The Kerala government objected to the plea, saying it was not maintainable.
But a single-judge bench of the HC in 2021 allowed the ED’s plea saying the agency is a statutory body created under Section 36 of the Foreign Exchange Management Act, 1999, through a notification passed in June, 2000.
In doing so, the Kerala HC held that a statutory body can essentially invoke the HC’s jurisdiction under Article 226.
In Tamil Nadu’s case, the ED had embarked on an investigation under the PMLA in September 2023. The ED, according to the TN government plea in the SC, engaged a private agency on its own and concluded that there was rampant illegal mining in the state.

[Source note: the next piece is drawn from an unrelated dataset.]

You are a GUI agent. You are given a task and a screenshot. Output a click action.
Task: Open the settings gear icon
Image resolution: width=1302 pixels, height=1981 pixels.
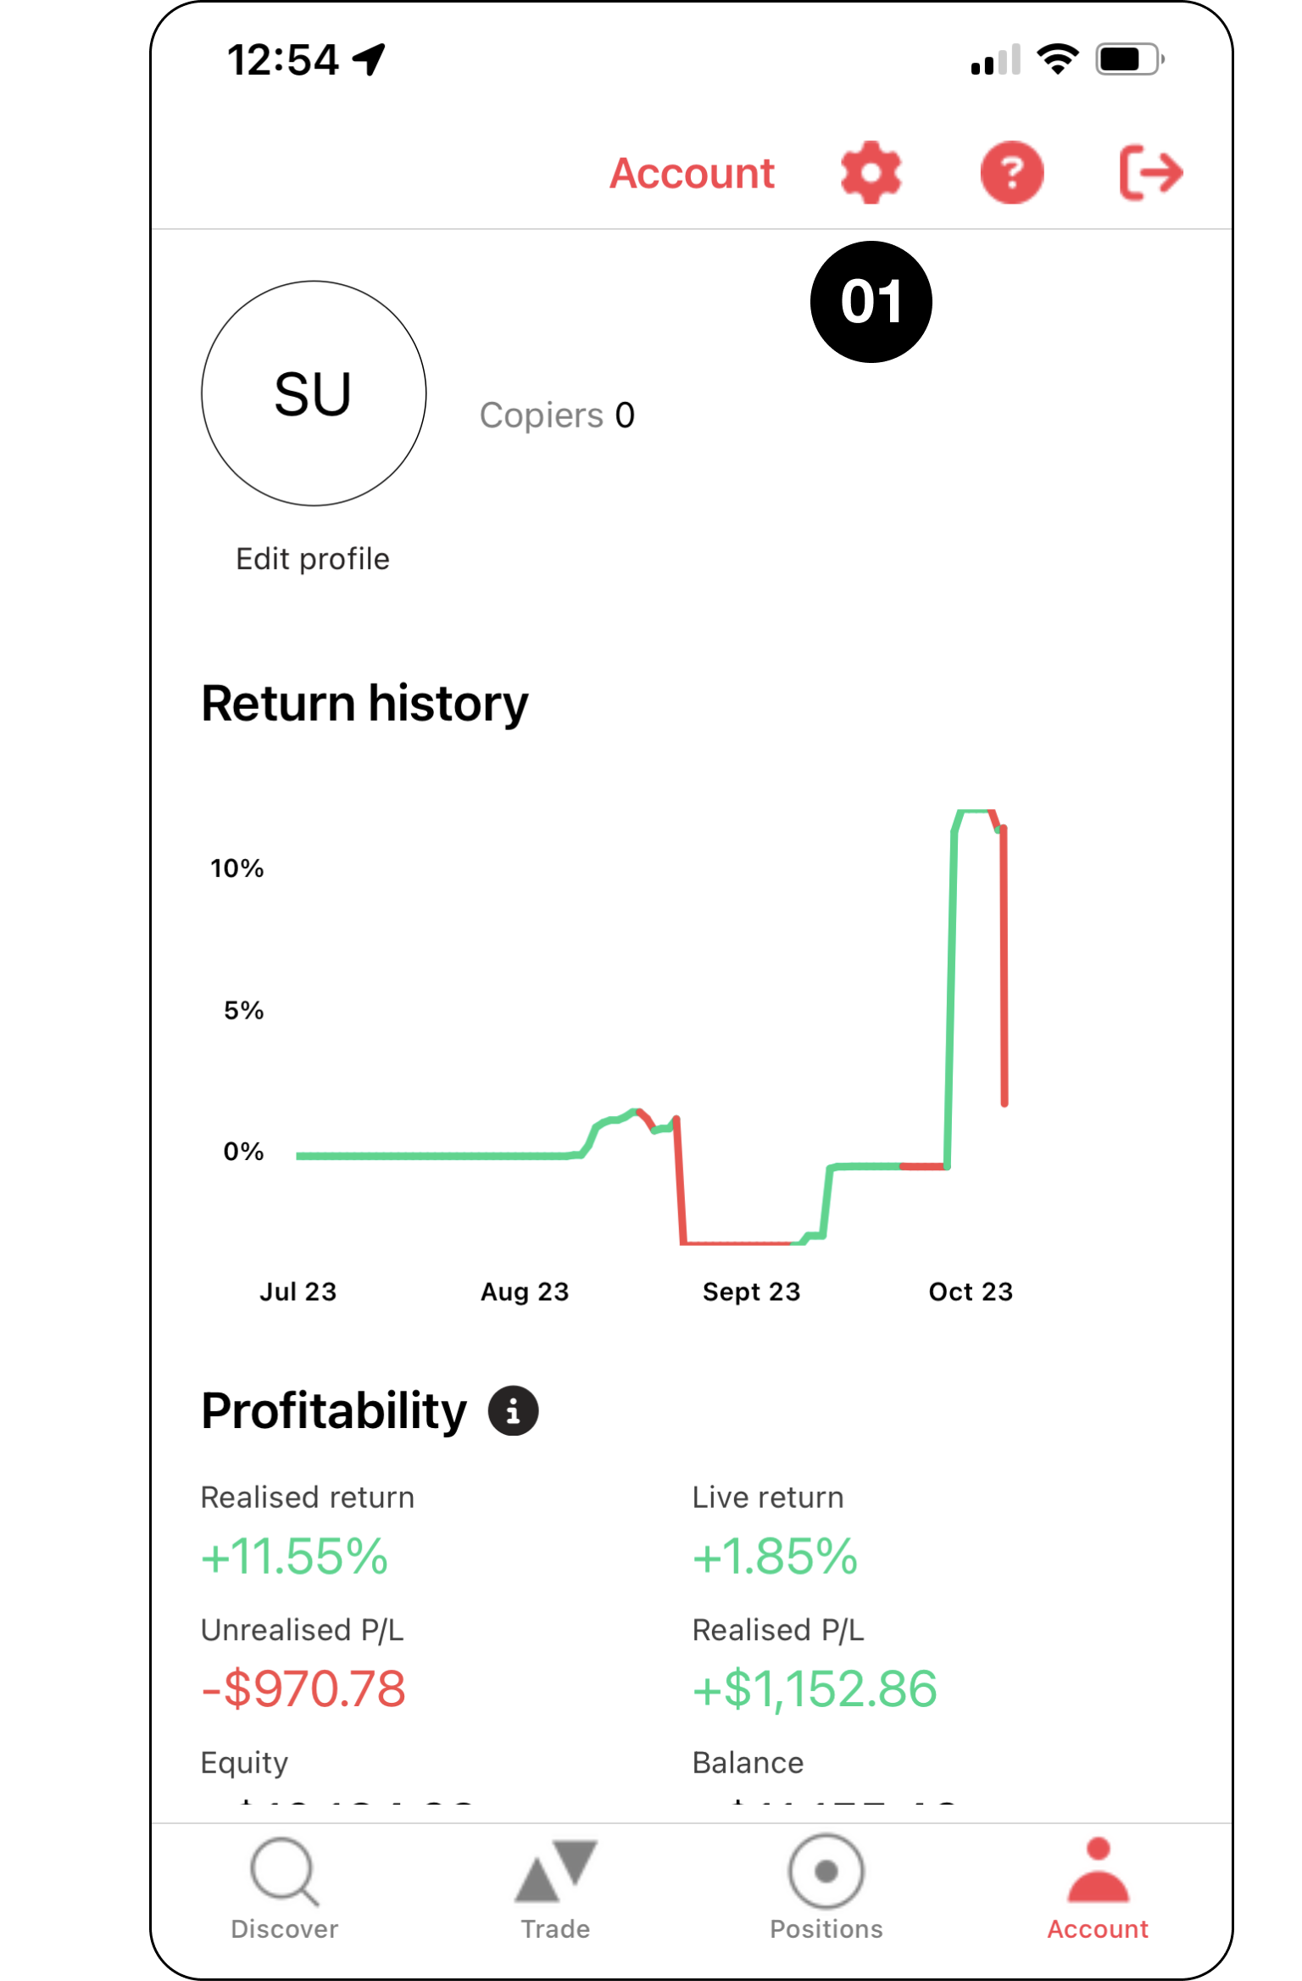click(x=871, y=173)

Subsequently, the ED conducted searches, seizures and issued summonses to collectors in the state, while saying that many of them were hand-in-glove in the illegal activities. The case reached the Madras HC which asked these collectors to cooperate with the investigation in the case.
While the matter was still pending before the court, the ED wrote to the state DGP in June 2024, informing about the alleged illegal mining in Tamil Nadu.

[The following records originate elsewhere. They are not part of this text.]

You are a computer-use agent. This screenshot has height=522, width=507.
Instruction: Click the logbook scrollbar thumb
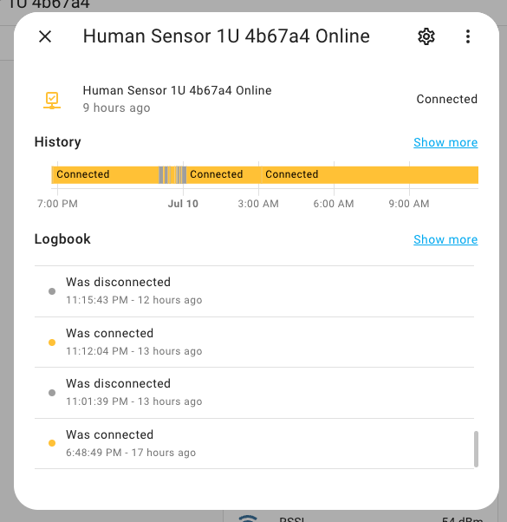pos(476,449)
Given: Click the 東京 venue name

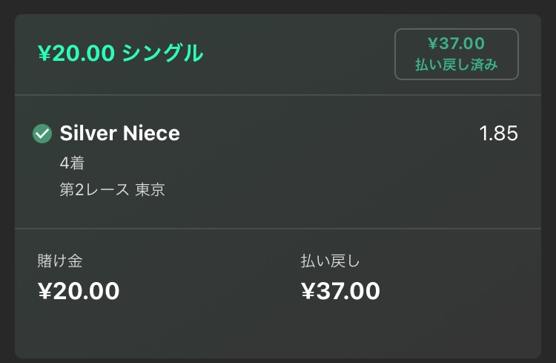Looking at the screenshot, I should click(x=150, y=189).
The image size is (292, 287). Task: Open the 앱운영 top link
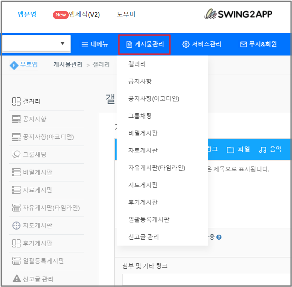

However, the Madras HC in July 2024 held that the ED’s actions were illegal and foundationally flawed, while quashing the provisional attachment orders issued by the agency then.
This is what led the ED to approach the SC, which also dismissed its plea in September last year.
Finally, the ED made its way back to the Madras HC in October last year through a fresh petition in response to which the court directed the Tamil Nadu government to file an affidavit and status report.
Challenging this, and the Kerala HC order, the Tamil Nadu government also approached the Supreme Court, saying the ED’s actions were untenable.
The Tamil Nadu government relied on a 2003 ruling of the top court which held that a suit filed by a government official acting as a statutory authority “will not be a suit or proceedings for or on behalf of a State/Union of India”.
The 2003 ruling by SC
In the 2003 case, the court had said that every post in the hierarchy of the posts in the government set-up, from the lowest to the highest, “is not recognised as a juristic person”.
It also said that the government cannot be treated as represented “when a suit/proceeding (is filed) is in the name of such offices/posts or the officers holding such posts”.
In the absence of the State being named among the parties in such a case, the cause can also get defeated by not attaching the Centre or making it a necessary party to the dispute before a court or tribunal, essentially meaning a case filed in the name of a government office or officer may be dismissed as the office/officer filing the case does not amount to suing or representing the government.
However, the Kerala HC ruling, under challenge in the present case, said that the plea filed by ED through its Deputy Director was legally tenable since the ED was a statutory authority under the PMLA.
Challenging this, the Kerala government moved the two-judge bench which also upheld the earlier single-judge’s order, causing the state to ultimately move the top court.
This division bench ruling from September, last year, also emboldened the ED to venture into a similar line of action in Tamil Nadu, the state government argued in its plea.